AIM:
In the listing below, put every line from the one with "The image size is (620, 455)." to the one with "will tap(60, 341).", both included, into a JSON list of strings. Use one string per line and leave out blank lines.

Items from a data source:
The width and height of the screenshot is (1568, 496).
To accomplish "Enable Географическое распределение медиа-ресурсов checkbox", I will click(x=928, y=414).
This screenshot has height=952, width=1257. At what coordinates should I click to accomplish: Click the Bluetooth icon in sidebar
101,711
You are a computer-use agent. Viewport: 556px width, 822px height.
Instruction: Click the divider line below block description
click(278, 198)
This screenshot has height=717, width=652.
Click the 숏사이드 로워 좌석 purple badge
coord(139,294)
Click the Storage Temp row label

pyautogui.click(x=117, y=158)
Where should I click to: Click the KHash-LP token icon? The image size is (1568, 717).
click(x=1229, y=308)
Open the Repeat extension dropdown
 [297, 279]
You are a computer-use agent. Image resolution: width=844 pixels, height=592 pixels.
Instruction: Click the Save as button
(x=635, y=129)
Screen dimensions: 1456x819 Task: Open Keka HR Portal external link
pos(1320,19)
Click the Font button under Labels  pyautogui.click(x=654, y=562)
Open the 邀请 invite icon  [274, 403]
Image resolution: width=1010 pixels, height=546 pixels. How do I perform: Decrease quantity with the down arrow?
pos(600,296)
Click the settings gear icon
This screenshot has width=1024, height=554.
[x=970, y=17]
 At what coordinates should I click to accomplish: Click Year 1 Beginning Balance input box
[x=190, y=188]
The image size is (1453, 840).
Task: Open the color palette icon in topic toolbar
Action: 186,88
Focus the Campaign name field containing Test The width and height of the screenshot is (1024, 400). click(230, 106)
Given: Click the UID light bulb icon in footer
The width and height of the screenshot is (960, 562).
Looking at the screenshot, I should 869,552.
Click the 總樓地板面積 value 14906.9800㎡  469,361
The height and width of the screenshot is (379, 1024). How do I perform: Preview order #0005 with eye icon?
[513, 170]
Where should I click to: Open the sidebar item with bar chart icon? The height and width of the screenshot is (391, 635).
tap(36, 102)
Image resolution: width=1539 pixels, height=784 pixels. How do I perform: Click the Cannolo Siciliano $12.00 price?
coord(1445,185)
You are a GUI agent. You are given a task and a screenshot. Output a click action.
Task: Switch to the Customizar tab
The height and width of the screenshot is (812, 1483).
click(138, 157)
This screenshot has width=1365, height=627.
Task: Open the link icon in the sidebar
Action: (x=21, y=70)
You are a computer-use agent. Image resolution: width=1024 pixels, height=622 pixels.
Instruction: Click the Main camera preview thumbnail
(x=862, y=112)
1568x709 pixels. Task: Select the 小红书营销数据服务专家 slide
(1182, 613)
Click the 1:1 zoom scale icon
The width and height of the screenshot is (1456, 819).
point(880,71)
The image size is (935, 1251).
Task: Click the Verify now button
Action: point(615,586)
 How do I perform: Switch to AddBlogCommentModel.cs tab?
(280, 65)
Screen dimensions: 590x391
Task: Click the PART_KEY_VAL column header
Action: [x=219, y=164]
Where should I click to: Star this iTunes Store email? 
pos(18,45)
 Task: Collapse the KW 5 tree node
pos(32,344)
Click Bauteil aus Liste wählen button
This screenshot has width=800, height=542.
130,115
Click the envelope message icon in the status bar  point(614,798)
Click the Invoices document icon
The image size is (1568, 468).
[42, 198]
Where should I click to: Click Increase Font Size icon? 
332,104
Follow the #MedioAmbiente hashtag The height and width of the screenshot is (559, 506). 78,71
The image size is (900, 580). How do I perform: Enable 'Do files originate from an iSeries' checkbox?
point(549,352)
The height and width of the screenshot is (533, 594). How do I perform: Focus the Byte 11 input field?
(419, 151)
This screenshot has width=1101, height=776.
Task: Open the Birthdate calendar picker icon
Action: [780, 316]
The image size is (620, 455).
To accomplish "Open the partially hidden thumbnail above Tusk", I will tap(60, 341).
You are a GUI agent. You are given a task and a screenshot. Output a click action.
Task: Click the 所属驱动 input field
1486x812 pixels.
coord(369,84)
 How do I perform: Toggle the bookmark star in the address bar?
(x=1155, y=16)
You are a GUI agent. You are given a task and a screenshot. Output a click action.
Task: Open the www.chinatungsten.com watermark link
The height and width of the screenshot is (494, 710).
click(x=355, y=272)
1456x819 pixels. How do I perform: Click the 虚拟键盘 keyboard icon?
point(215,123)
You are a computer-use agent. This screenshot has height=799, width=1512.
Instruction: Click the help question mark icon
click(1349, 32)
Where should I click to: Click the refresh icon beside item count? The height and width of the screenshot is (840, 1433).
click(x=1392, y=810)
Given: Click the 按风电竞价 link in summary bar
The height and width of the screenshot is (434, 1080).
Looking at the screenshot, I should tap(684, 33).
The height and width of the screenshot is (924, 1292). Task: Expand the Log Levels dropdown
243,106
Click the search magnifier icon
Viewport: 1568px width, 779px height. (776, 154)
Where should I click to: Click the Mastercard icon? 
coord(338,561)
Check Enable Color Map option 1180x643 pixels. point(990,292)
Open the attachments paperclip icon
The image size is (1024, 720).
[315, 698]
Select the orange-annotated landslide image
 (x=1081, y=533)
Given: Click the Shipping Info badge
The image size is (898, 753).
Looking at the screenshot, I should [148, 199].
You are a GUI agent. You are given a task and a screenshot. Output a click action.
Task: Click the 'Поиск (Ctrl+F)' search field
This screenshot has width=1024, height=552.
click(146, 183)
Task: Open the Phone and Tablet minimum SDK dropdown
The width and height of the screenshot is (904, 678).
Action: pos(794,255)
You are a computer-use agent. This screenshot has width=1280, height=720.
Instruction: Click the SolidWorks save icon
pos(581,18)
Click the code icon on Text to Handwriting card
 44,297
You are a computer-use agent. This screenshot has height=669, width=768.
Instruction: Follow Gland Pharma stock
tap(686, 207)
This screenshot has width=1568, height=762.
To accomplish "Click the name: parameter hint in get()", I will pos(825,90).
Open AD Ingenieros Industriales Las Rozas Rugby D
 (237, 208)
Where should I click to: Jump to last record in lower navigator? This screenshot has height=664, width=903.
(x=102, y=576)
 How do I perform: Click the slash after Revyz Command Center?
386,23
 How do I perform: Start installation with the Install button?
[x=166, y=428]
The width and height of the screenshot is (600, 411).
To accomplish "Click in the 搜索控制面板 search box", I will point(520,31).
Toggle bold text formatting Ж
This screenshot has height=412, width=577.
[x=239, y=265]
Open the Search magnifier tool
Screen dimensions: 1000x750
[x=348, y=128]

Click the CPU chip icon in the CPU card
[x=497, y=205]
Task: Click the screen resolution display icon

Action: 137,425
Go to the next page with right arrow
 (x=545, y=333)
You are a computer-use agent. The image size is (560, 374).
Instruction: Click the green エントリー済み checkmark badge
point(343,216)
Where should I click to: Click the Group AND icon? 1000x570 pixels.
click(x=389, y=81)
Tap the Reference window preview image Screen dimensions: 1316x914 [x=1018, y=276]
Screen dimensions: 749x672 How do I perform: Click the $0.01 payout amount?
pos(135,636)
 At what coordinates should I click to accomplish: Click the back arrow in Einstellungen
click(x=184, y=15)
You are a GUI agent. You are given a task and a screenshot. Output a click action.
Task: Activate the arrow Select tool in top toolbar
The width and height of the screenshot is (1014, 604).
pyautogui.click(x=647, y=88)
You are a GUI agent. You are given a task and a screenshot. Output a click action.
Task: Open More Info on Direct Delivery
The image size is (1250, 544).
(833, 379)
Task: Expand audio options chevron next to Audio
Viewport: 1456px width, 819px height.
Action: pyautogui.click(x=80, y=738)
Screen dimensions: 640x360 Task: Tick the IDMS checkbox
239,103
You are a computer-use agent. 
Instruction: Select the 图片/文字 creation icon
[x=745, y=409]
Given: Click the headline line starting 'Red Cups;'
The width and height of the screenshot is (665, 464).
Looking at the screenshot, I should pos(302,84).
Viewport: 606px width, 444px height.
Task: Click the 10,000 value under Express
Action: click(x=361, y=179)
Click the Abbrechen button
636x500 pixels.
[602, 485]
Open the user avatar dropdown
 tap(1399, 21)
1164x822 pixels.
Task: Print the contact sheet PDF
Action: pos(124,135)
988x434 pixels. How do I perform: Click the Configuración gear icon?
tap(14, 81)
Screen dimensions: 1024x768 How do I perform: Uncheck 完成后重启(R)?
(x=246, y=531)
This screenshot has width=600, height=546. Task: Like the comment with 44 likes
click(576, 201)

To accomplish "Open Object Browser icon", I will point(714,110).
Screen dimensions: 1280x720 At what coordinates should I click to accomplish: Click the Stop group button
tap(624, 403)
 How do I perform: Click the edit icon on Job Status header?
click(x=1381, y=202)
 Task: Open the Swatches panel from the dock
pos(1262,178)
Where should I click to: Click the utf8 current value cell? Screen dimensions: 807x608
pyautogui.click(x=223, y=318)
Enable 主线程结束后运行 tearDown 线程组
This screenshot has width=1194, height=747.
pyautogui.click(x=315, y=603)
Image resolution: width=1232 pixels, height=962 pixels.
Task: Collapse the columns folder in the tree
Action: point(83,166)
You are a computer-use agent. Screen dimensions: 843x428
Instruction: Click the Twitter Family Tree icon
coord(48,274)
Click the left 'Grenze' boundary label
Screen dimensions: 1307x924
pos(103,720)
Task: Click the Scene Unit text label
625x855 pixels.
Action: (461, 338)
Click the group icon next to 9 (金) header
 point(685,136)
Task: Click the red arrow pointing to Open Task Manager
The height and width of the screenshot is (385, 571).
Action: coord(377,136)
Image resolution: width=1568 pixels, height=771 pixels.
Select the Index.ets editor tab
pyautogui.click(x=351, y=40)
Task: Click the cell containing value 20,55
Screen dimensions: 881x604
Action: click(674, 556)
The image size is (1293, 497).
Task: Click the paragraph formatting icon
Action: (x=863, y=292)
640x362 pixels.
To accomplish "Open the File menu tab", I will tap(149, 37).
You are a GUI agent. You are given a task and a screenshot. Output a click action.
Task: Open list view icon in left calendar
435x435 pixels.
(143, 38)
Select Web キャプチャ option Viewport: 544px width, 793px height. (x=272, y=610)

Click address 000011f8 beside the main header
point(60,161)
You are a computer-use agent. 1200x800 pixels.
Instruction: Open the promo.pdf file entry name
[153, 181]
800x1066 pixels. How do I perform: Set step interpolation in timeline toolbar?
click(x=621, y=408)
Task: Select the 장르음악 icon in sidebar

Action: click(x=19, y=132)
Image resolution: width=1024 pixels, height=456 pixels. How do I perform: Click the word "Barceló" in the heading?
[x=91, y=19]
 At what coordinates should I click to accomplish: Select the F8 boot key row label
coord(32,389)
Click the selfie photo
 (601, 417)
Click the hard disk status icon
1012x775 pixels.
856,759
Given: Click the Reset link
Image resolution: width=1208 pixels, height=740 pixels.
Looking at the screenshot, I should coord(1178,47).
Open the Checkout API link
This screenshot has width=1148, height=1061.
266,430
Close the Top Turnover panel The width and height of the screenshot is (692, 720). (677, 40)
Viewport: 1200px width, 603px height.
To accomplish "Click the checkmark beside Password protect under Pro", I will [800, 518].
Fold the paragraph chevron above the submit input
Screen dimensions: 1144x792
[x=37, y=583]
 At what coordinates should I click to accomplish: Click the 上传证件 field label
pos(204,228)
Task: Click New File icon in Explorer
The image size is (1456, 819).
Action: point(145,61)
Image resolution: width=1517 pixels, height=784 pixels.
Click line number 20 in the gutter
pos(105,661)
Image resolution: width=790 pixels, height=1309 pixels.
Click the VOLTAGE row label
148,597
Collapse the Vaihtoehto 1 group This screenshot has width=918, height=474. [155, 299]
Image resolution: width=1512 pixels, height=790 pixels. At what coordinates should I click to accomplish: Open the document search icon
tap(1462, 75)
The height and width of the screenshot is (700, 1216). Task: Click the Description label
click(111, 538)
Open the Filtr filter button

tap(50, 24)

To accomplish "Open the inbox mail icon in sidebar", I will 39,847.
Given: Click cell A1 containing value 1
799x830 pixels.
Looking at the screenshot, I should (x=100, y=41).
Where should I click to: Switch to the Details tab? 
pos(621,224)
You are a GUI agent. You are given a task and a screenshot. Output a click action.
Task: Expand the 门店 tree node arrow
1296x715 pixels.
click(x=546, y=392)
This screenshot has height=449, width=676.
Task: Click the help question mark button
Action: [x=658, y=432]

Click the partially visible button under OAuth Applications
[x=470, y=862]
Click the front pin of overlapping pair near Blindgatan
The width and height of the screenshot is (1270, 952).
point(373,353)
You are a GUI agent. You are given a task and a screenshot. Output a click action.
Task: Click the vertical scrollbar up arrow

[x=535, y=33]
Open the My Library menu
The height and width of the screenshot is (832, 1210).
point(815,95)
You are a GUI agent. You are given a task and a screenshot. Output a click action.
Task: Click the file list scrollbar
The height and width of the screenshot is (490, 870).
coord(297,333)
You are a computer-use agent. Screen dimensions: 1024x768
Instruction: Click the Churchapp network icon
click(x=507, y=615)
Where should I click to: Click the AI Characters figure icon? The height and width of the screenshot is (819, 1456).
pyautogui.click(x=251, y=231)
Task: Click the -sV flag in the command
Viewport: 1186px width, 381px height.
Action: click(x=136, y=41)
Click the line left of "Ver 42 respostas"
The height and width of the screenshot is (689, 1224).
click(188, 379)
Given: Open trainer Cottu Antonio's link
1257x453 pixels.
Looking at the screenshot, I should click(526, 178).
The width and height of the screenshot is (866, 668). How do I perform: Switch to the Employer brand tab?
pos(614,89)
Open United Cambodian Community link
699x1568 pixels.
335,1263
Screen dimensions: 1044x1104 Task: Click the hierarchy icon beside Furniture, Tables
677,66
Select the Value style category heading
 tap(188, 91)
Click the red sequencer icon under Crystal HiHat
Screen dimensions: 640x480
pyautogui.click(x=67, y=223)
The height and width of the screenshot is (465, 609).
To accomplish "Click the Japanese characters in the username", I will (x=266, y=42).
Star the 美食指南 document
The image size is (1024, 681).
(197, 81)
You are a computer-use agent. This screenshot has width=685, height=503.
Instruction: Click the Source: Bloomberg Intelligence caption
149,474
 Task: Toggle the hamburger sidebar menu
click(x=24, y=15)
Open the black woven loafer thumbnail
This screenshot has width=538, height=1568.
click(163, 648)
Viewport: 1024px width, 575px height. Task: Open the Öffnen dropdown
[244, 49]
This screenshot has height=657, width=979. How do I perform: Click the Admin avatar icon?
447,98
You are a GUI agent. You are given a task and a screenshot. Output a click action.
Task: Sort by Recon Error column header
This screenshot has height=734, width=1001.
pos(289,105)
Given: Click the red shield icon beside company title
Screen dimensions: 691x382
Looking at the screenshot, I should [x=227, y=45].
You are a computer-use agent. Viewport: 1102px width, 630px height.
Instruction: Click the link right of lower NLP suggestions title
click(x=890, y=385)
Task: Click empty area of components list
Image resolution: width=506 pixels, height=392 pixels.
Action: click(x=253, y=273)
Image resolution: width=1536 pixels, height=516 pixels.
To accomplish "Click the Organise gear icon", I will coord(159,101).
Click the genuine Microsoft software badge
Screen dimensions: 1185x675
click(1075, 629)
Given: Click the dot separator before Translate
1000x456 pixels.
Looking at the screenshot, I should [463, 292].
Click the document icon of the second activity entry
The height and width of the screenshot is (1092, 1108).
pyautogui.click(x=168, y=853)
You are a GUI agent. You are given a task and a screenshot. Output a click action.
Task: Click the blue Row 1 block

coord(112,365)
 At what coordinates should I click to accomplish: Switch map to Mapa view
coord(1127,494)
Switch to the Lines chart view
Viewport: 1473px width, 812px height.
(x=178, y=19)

WRITTEN ANSWER:
[
  "The image size is (620, 455).",
  "To accomplish \"Open the partially hidden thumbnail above Tusk\", I will tap(60, 341)."
]